TASK OBJECTIVE:
Return the line that has "The height and width of the screenshot is (383, 626)." and all lines below it through the last, exactly as they stand; omit pictures.

□ □ □ □ □

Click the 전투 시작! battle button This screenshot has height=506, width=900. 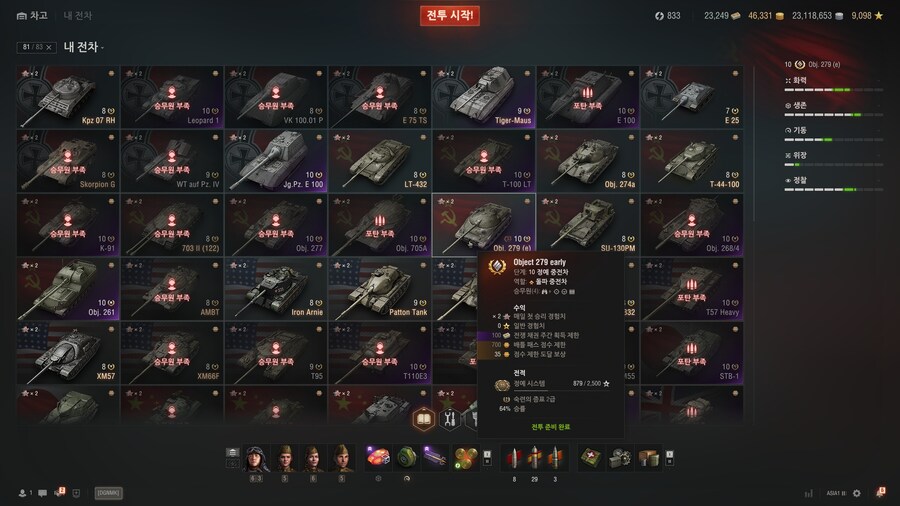point(450,15)
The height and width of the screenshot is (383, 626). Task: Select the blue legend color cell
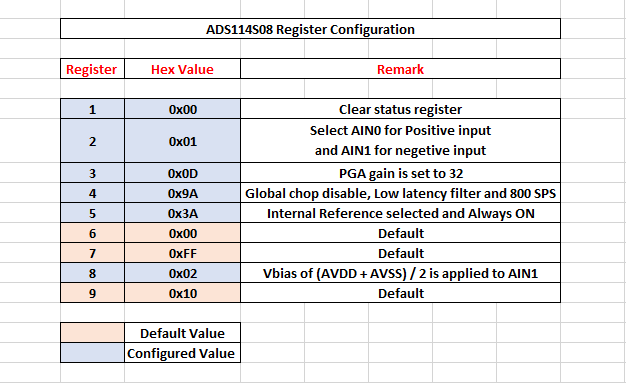click(x=92, y=352)
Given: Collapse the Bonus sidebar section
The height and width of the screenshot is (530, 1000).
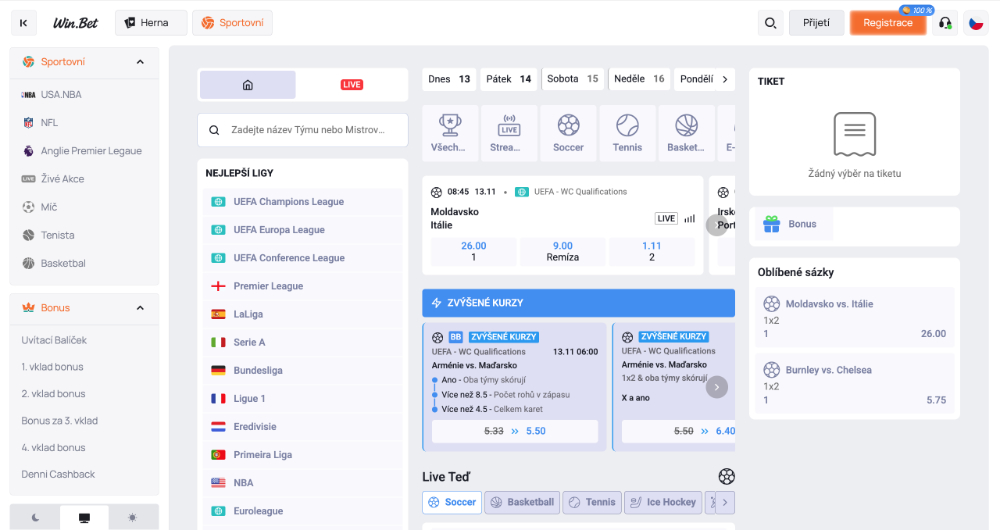Looking at the screenshot, I should (140, 308).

□ □ □ □ □

YOUR RESPONSE:
The height and width of the screenshot is (383, 626). Task: Select the blue legend color cell
click(x=92, y=352)
Given: Collapse the Bonus sidebar section
The height and width of the screenshot is (530, 1000).
Looking at the screenshot, I should (140, 308).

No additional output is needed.